Durch eine grenzüberschreitende Verschmelzung wird somit das Schicksal der gesellschaftsrechtlichen Mitbestimmung in den übertragenden Gesellschaften infrage gestellt; dies ist Regelungsgegenstand von Art 16 f der Richtlinie 2005/56/EG. Diese und die darauf beruhende österreichische Umsetzung im Arbeitsverfassungsgesetz gelten allerdings nur für die Importverschmelzung. Für die Exportverschmelzung kommt hingegen die Richtlinienumsetzung des Aufnahmestaates zur Anwendung.
@= Österreichische Umsetzung der Richtlinie 2005/56/EG
Die Richtlinie erfasst nur die gesellschaftsrechtliche Mitbestimmung, nicht hingegen die betriebliche Mitbestimmung. Unter Mitbestimmung ist die Einflussnahme des Organs zur Vertretung der Arbeitnehmer und/oder der Arbeitnehmervertreter auf die Angelegenheiten einer Gesellschaft entweder durch die Wahrnehmung des Rechts,
- einen Teil der Mitglieder des Aufsichts- oder des Verwaltungsorgans der Gesellschaft zu wählen oder zu bestellen, oder
- die Bestellung eines Teils der oder aller Mitglieder des Aufsichts- oder des Verwaltungsorgans der Gesellschaft zu empfehlen und/oder abzulehnen.
@= Grundregel: Sitzstaatprinzip
Für die aus der Verschmelzung hervorgehende Gesellschaft gelten gemäß Art 16 Abs 1 Richtlinie 2005/56/EG die Regeln der Arbeitnehmermitbestimmung jenes Mitgliedstaates, in dem diese Gesellschaft ihren Sitz hat (§ 258 Abs 3 ArbVG).

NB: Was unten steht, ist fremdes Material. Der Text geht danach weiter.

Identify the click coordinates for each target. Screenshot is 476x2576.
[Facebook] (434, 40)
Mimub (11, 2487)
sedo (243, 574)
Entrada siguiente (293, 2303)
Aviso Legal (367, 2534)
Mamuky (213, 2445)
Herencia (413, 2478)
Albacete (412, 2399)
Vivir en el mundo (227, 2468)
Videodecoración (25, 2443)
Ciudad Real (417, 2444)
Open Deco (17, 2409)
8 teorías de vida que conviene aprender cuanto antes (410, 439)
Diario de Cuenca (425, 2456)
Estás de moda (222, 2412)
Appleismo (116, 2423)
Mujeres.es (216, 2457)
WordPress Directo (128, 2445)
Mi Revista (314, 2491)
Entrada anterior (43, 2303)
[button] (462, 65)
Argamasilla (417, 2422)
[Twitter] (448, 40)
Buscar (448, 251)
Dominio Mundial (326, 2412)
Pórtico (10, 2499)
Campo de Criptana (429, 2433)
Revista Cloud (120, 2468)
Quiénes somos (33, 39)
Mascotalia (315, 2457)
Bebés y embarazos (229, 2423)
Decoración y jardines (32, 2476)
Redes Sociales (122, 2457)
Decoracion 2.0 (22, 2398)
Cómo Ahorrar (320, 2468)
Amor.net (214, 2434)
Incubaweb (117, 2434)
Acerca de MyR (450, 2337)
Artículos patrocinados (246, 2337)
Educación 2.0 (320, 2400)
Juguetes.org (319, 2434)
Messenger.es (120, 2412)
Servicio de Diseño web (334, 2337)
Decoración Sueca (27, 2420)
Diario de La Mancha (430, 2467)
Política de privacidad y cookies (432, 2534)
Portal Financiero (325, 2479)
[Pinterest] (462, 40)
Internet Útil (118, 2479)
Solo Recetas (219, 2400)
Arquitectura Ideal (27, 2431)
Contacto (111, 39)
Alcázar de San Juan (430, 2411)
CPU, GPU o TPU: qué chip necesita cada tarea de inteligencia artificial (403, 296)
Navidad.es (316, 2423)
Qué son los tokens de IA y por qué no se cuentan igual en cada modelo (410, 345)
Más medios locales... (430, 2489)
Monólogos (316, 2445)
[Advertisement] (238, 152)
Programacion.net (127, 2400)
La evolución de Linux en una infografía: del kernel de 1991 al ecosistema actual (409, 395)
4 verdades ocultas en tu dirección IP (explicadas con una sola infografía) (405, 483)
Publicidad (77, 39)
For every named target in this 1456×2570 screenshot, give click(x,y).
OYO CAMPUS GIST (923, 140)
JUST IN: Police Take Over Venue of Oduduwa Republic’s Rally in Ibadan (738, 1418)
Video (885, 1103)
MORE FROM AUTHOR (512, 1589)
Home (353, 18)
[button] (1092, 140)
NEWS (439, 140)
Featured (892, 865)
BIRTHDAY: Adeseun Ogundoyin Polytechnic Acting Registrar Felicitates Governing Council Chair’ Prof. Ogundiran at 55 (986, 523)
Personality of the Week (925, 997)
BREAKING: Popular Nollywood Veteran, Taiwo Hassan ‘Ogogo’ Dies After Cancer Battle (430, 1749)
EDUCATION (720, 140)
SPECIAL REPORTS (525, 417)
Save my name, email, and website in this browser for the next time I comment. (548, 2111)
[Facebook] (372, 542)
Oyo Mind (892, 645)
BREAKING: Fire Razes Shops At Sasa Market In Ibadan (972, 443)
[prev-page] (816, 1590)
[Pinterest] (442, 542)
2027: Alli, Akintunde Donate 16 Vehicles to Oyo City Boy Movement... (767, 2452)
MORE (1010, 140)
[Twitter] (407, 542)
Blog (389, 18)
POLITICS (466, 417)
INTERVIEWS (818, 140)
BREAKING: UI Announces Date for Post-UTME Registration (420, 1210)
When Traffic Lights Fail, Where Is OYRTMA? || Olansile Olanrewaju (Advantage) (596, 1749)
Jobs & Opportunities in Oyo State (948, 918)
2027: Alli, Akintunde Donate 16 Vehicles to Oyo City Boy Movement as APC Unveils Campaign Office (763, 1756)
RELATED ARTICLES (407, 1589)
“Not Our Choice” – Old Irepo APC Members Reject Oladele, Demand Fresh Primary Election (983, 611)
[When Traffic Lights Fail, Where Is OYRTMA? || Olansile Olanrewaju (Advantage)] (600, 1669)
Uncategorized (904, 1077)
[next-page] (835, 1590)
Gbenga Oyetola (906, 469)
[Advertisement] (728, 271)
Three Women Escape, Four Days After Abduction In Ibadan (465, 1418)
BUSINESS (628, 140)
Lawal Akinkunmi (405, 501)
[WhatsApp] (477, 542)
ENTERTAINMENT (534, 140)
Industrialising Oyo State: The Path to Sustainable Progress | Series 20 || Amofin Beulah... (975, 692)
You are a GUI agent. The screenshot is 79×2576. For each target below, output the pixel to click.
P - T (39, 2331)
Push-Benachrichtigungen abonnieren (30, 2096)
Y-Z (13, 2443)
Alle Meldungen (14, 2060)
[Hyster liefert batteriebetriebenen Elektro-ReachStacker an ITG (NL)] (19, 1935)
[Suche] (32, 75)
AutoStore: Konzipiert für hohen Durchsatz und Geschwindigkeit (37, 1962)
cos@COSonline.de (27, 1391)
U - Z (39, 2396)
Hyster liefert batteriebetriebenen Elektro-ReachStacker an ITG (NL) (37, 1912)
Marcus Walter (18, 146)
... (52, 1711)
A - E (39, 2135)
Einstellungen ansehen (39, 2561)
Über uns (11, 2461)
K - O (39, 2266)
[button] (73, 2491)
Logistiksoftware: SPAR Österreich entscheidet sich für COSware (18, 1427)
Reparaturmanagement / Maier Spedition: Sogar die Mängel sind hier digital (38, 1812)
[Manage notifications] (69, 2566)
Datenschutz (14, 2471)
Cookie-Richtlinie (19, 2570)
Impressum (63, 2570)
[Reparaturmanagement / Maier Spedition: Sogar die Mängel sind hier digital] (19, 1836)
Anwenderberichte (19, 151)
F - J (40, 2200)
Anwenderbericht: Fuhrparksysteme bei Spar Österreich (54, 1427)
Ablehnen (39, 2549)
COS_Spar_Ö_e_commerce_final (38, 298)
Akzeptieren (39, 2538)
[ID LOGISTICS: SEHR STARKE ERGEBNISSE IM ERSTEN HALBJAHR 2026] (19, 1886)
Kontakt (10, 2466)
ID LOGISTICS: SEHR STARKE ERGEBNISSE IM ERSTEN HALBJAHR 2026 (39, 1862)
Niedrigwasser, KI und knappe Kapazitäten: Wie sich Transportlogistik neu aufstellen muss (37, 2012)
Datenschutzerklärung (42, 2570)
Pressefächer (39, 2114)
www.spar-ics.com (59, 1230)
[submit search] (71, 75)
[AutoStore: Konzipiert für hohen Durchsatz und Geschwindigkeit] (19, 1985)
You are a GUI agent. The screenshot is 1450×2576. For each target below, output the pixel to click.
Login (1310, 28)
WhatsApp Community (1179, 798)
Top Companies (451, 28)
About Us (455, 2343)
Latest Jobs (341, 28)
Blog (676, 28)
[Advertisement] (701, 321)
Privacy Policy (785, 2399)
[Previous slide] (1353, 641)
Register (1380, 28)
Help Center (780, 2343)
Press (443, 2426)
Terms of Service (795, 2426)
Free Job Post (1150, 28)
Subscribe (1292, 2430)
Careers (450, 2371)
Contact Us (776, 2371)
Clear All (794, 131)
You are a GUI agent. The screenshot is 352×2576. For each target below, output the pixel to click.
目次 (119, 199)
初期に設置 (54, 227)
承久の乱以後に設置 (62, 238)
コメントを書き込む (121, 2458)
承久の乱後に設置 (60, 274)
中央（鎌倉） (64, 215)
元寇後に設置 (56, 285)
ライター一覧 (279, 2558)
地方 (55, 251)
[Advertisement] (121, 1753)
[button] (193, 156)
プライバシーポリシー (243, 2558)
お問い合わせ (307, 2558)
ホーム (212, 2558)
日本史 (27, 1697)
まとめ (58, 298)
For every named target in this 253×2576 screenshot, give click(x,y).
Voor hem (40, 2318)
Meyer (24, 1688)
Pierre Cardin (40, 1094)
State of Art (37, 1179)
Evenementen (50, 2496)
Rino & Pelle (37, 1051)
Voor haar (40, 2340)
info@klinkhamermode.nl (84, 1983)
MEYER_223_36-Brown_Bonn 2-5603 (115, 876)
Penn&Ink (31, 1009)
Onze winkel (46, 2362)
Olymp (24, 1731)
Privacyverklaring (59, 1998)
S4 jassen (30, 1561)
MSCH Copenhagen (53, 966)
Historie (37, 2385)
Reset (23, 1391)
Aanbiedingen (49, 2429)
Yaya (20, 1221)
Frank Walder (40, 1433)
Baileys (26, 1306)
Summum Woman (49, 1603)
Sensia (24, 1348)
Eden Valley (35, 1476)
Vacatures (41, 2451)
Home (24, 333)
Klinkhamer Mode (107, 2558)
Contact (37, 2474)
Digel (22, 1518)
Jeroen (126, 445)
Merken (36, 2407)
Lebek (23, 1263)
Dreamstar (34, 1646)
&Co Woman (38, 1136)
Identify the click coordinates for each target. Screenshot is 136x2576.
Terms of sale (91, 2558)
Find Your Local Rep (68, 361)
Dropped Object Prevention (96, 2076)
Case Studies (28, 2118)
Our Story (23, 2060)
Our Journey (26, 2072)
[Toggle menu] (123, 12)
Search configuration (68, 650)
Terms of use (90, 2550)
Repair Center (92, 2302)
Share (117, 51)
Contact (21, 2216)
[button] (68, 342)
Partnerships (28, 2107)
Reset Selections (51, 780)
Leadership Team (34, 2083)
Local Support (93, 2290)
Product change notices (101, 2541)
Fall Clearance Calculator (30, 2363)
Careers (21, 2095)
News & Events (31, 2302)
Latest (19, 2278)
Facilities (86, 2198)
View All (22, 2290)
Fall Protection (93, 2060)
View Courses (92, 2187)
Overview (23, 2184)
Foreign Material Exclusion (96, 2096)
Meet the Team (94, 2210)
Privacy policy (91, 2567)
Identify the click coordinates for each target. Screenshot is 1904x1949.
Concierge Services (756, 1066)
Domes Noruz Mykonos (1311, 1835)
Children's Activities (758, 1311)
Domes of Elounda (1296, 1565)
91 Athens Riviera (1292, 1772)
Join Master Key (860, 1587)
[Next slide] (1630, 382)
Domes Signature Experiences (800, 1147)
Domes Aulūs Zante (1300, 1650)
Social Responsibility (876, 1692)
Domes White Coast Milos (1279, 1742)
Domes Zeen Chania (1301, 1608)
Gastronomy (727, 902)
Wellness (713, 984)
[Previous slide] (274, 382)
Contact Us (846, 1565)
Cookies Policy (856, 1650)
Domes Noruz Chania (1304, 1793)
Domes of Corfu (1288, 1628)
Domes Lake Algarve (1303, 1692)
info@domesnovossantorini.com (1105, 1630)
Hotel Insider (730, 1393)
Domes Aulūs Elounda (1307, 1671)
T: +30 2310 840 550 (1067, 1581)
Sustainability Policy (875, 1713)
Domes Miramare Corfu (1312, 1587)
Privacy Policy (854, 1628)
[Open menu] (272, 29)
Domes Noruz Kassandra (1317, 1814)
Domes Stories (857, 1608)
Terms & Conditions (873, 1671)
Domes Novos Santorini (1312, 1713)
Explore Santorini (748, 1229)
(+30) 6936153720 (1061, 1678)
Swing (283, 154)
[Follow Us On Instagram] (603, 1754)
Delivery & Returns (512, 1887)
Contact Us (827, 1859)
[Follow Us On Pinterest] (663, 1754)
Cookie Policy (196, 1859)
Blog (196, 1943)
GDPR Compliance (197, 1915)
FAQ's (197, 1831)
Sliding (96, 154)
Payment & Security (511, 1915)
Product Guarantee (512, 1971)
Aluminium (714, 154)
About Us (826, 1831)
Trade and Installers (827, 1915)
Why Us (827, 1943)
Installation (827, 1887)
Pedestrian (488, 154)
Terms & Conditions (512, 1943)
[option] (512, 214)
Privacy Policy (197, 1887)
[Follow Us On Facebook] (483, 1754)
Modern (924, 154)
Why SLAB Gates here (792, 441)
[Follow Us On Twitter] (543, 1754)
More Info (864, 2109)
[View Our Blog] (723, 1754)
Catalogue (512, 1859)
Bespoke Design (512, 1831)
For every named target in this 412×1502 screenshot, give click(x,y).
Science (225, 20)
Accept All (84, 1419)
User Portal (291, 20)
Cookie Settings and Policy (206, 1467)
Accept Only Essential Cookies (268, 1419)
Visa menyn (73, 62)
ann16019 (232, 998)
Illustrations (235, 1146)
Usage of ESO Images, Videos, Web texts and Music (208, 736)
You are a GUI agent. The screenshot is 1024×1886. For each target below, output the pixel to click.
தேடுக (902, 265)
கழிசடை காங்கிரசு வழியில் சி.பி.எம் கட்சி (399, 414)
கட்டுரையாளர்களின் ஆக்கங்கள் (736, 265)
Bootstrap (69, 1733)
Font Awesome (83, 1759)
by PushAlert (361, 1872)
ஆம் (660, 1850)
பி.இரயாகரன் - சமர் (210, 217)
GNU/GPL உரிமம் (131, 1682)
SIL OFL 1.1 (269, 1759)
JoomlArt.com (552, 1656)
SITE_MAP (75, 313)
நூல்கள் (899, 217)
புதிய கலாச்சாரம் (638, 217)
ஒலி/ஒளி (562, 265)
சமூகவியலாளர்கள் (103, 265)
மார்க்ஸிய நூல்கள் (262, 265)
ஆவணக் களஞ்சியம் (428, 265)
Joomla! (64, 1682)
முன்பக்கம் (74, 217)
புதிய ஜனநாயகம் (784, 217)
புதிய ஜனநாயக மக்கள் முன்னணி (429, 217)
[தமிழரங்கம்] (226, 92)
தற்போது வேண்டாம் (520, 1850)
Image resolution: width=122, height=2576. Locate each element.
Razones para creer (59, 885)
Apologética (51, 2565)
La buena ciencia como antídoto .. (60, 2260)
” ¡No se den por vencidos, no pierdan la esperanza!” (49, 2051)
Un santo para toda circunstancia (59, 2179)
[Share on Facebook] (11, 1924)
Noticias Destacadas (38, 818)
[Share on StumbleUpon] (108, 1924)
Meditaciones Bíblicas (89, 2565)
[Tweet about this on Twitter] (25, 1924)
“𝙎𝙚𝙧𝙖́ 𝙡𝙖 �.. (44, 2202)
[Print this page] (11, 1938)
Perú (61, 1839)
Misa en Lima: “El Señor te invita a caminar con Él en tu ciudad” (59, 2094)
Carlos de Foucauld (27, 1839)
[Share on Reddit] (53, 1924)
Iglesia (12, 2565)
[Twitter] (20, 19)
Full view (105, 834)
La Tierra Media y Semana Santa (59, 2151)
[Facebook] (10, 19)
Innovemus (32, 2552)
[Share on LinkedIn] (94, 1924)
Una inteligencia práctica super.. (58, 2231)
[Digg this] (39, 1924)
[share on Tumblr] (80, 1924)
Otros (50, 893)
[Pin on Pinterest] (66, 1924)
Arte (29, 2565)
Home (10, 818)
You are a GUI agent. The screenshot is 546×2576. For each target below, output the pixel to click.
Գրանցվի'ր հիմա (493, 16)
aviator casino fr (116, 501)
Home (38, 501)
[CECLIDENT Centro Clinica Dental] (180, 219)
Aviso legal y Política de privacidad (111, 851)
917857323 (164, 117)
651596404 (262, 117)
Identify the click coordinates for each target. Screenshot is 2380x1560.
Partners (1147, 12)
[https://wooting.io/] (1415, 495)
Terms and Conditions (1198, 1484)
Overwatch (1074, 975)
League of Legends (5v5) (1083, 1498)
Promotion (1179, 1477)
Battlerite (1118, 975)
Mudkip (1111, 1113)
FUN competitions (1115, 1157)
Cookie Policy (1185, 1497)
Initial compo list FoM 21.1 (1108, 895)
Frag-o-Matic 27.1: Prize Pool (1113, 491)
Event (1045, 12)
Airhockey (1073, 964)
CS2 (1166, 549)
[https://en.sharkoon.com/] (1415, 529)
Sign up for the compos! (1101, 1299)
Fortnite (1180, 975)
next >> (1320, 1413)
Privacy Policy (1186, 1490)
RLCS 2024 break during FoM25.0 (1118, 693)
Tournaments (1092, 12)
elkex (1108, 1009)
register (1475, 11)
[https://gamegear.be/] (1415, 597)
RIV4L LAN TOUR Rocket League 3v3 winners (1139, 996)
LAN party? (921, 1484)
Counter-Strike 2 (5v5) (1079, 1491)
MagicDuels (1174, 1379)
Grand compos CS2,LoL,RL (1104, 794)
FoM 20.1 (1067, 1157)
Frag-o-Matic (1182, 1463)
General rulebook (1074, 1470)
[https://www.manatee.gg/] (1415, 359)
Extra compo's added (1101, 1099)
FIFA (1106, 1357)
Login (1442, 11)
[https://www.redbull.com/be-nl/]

Von diesem Grundsatz bestehen die drei nachfolgenden Ausnahmen, die zur Anwendung der so genannten Verhandlungslösung führen. Scheitert diese oder werden Verhandlungen nicht eingeleitet, gelangen Auffangregelungen zur Anwendung. Bei Anwendung des Sitzstaatprinzips in Österreich (im Falle einer Importverschmelzung) gilt somit § 110 ArbVG gleich wie bei jeder anderen inländischen Aktiengesellschaft oder GmbH.
@= Ausnahmen
Von der vorangeführten Grundregel bestehen nachfolgende Ausnahmen:
- Eine der an der Verschmelzung beteiligten Gesellschaften beschäftigt sechs Monate vor der Veröffentlichung des Verschmelzungsplans durchschnittlich mehr als 500 Arbeitnehmer und es besteht in dieser Gesellschaft ein System der gesellschaftsrechtlichen Arbeitnehmermitbestimmung (Art 16 Abs 2 erster Teilsatz Richtlinie 2005/56/EG, § 258 Abs 1 Z 1 ArbVG). Unter gesellschaftsrechtlicher Mitbestimmung ist das Recht der Arbeitnehmer zu verstehen, Mitglieder des Aufsichts- oder Verwaltungsorgans zu wählen, zu bestellen, zu empfehlen oder abzulehnen. Die beiden Voraussetzungen müssen in ein und derselben Gesellschaft erfüllt sein; sie können jedoch auch die aufnehmende Körperschaft betreffen.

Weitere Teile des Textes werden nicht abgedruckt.